§ **Written instruction**
Could you render these rows as a numbered list, leaving out any blank lines?

[Saved entries]
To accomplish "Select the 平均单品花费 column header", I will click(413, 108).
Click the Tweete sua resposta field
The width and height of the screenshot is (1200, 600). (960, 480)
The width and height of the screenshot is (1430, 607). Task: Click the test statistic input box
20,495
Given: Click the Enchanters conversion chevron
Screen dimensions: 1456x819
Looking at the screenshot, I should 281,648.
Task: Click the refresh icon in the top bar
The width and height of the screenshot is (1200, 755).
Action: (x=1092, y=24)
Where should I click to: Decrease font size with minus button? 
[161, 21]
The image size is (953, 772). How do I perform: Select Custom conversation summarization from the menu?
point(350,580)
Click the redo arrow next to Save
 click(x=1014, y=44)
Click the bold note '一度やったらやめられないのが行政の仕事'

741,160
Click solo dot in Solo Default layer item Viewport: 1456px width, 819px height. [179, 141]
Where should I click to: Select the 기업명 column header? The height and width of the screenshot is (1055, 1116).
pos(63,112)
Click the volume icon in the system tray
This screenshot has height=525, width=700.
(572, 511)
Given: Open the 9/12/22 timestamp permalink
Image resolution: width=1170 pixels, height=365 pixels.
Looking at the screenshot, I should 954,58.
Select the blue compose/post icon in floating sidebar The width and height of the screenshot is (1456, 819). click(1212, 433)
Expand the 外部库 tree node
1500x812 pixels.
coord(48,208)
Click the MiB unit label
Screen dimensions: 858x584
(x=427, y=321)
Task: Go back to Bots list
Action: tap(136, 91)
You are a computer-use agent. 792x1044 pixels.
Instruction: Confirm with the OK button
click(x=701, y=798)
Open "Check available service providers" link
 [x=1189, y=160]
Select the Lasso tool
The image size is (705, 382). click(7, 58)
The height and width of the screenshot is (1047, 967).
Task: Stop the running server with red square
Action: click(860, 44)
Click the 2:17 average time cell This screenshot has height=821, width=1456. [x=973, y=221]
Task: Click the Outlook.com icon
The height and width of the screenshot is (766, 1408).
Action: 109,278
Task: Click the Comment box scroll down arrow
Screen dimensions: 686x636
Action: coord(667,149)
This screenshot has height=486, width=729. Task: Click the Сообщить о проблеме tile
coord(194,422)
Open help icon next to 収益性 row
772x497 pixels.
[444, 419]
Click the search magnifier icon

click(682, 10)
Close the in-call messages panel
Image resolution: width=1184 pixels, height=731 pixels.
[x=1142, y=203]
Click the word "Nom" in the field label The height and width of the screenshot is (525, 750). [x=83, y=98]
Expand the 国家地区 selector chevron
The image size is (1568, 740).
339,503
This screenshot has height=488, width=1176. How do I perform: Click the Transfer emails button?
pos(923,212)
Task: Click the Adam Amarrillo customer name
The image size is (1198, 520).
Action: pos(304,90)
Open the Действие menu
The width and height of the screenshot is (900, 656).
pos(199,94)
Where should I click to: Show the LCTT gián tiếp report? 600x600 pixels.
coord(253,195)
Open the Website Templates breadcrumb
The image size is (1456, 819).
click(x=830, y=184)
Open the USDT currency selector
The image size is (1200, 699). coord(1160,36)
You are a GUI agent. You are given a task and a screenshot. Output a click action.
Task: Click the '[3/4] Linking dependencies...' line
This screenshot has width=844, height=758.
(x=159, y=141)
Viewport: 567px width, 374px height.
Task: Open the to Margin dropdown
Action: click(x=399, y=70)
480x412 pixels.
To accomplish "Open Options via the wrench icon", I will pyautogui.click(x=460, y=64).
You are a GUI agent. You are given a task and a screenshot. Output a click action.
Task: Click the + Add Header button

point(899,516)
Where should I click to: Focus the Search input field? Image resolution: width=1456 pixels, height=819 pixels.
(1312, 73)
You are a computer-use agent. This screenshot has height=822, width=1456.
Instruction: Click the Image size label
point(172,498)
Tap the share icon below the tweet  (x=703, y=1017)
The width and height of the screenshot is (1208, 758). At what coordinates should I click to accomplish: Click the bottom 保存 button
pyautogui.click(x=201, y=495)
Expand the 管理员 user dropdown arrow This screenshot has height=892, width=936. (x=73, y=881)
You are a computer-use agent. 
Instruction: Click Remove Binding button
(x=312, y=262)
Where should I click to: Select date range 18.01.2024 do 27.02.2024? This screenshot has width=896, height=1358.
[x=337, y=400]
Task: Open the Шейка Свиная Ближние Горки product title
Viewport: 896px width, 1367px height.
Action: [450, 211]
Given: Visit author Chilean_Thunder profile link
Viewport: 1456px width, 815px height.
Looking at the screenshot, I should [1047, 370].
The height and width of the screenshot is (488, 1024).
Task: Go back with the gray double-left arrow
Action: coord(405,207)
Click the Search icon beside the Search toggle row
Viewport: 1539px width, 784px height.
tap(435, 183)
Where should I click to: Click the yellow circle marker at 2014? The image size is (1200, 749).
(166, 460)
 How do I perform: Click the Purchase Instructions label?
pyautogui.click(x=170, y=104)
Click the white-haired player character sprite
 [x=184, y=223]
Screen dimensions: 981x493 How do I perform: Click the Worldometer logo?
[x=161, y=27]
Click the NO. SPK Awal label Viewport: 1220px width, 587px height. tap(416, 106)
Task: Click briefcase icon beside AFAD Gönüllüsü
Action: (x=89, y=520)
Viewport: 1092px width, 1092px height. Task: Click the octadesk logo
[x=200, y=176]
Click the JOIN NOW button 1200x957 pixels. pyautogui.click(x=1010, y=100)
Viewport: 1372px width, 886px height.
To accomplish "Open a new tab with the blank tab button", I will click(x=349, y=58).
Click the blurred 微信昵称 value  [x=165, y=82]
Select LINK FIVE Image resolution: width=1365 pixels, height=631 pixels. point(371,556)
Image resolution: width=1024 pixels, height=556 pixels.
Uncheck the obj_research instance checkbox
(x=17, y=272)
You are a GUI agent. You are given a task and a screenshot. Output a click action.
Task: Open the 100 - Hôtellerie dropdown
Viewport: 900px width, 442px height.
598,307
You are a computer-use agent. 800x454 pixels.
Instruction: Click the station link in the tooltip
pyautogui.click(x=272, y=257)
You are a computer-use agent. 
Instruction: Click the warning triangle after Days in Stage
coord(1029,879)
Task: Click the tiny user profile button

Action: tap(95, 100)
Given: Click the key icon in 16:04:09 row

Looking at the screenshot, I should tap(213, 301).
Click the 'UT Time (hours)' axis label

§ **Answer to the exercise**
1. To accomplish "Select the 平均单品花费 column header", I will click(413, 108).
2. Click the Tweete sua resposta field
3. The width and height of the screenshot is (1200, 600). (960, 480)
4. The width and height of the screenshot is (1430, 607). Task: Click the test statistic input box
5. 20,495
6. Given: Click the Enchanters conversion chevron
7. Screen dimensions: 1456x819
8. Looking at the screenshot, I should 281,648.
9. Task: Click the refresh icon in the top bar
10. The width and height of the screenshot is (1200, 755).
11. Action: (x=1092, y=24)
12. Where should I click to: Decrease font size with minus button? 
13. [161, 21]
14. The image size is (953, 772). How do I perform: Select Custom conversation summarization from the menu?
15. point(350,580)
16. Click the redo arrow next to Save
17.  click(x=1014, y=44)
18. Click the bold note '一度やったらやめられないのが行政の仕事'
19. 741,160
20. Click solo dot in Solo Default layer item Viewport: 1456px width, 819px height. [179, 141]
21. Where should I click to: Select the 기업명 column header? The height and width of the screenshot is (1055, 1116).
22. pos(63,112)
23. Click the volume icon in the system tray
24. This screenshot has height=525, width=700.
25. (572, 511)
26. Given: Open the 9/12/22 timestamp permalink
27. Image resolution: width=1170 pixels, height=365 pixels.
28. Looking at the screenshot, I should 954,58.
29. Select the blue compose/post icon in floating sidebar The width and height of the screenshot is (1456, 819). click(1212, 433)
30. Expand the 外部库 tree node
31. 1500x812 pixels.
32. coord(48,208)
33. Click the MiB unit label
34. Screen dimensions: 858x584
35. (x=427, y=321)
36. Task: Go back to Bots list
37. Action: tap(136, 91)
38. You are a computer-use agent. 792x1044 pixels.
39. Instruction: Confirm with the OK button
40. click(x=701, y=798)
41. Open "Check available service providers" link
42.  [x=1189, y=160]
43. Select the Lasso tool
44. The image size is (705, 382). click(7, 58)
45. The height and width of the screenshot is (1047, 967).
46. Task: Stop the running server with red square
47. Action: click(860, 44)
48. Click the 2:17 average time cell This screenshot has height=821, width=1456. [x=973, y=221]
49. Task: Click the Outlook.com icon
50. The height and width of the screenshot is (766, 1408).
51. Action: 109,278
52. Task: Click the Comment box scroll down arrow
53. Screen dimensions: 686x636
54. Action: coord(667,149)
55. This screenshot has height=486, width=729. Task: Click the Сообщить о проблеме tile
56. coord(194,422)
57. Open help icon next to 収益性 row
58. 772x497 pixels.
59. [444, 419]
60. Click the search magnifier icon
61. click(682, 10)
62. Close the in-call messages panel
63. Image resolution: width=1184 pixels, height=731 pixels.
64. [x=1142, y=203]
65. Click the word "Nom" in the field label The height and width of the screenshot is (525, 750). [x=83, y=98]
66. Expand the 国家地区 selector chevron
67. The image size is (1568, 740).
68. 339,503
69. This screenshot has height=488, width=1176. How do I perform: Click the Transfer emails button?
70. pos(923,212)
71. Task: Click the Adam Amarrillo customer name
72. The image size is (1198, 520).
73. Action: pos(304,90)
74. Open the Действие menu
75. The width and height of the screenshot is (900, 656).
76. pos(199,94)
77. Where should I click to: Show the LCTT gián tiếp report? 600x600 pixels.
78. coord(253,195)
79. Open the Website Templates breadcrumb
80. The image size is (1456, 819).
81. click(x=830, y=184)
82. Open the USDT currency selector
83. The image size is (1200, 699). coord(1160,36)
84. You are a GUI agent. You are given a task and a screenshot. Output a click action.
85. Task: Click the '[3/4] Linking dependencies...' line
86. This screenshot has width=844, height=758.
87. (x=159, y=141)
88. Viewport: 567px width, 374px height.
89. Task: Open the to Margin dropdown
90. Action: click(x=399, y=70)
91. 480x412 pixels.
92. To accomplish "Open Options via the wrench icon", I will pyautogui.click(x=460, y=64).
93. You are a GUI agent. You are given a task and a screenshot. Output a click action.
94. Task: Click the + Add Header button
95. point(899,516)
96. Where should I click to: Focus the Search input field? Image resolution: width=1456 pixels, height=819 pixels.
97. (1312, 73)
98. You are a computer-use agent. This screenshot has height=822, width=1456.
99. Instruction: Click the Image size label
100. point(172,498)
101. Tap the share icon below the tweet  (x=703, y=1017)
102. The width and height of the screenshot is (1208, 758). At what coordinates should I click to accomplish: Click the bottom 保存 button
103. pyautogui.click(x=201, y=495)
104. Expand the 管理员 user dropdown arrow This screenshot has height=892, width=936. (x=73, y=881)
105. You are a computer-use agent. 
106. Instruction: Click Remove Binding button
107. (x=312, y=262)
108. Where should I click to: Select date range 18.01.2024 do 27.02.2024? This screenshot has width=896, height=1358.
109. [x=337, y=400]
110. Task: Open the Шейка Свиная Ближние Горки product title
111. Viewport: 896px width, 1367px height.
112. Action: [450, 211]
113. Given: Visit author Chilean_Thunder profile link
114. Viewport: 1456px width, 815px height.
115. Looking at the screenshot, I should [1047, 370].
116. The height and width of the screenshot is (488, 1024).
117. Task: Go back with the gray double-left arrow
118. Action: coord(405,207)
119. Click the Search icon beside the Search toggle row
120. Viewport: 1539px width, 784px height.
121. tap(435, 183)
122. Where should I click to: Click the yellow circle marker at 2014? The image size is (1200, 749).
123. (166, 460)
124.  How do I perform: Click the Purchase Instructions label?
125. pyautogui.click(x=170, y=104)
126. Click the white-haired player character sprite
127.  [x=184, y=223]
128. Screen dimensions: 981x493 How do I perform: Click the Worldometer logo?
129. [x=161, y=27]
130. Click the NO. SPK Awal label Viewport: 1220px width, 587px height. tap(416, 106)
131. Task: Click briefcase icon beside AFAD Gönüllüsü
132. Action: (x=89, y=520)
133. Viewport: 1092px width, 1092px height. Task: Click the octadesk logo
134. [x=200, y=176]
135. Click the JOIN NOW button 1200x957 pixels. pyautogui.click(x=1010, y=100)
136. Viewport: 1372px width, 886px height.
137. To accomplish "Open a new tab with the blank tab button", I will click(x=349, y=58).
138. Click the blurred 微信昵称 value  [x=165, y=82]
139. Select LINK FIVE Image resolution: width=1365 pixels, height=631 pixels. point(371,556)
140. Image resolution: width=1024 pixels, height=556 pixels.
141. Uncheck the obj_research instance checkbox
142. (x=17, y=272)
143. You are a GUI agent. You are given a task and a screenshot. Output a click action.
144. Task: Open the 100 - Hôtellerie dropdown
145. Viewport: 900px width, 442px height.
146. 598,307
147. You are a computer-use agent. 800x454 pixels.
148. Instruction: Click the station link in the tooltip
149. pyautogui.click(x=272, y=257)
150. You are a computer-use agent. 
151. Instruction: Click the warning triangle after Days in Stage
152. coord(1029,879)
153. Task: Click the tiny user profile button
154. Action: tap(95, 100)
155. Given: Click the key icon in 16:04:09 row
156. Looking at the screenshot, I should tap(213, 301).
157. Click the 'UT Time (hours)' axis label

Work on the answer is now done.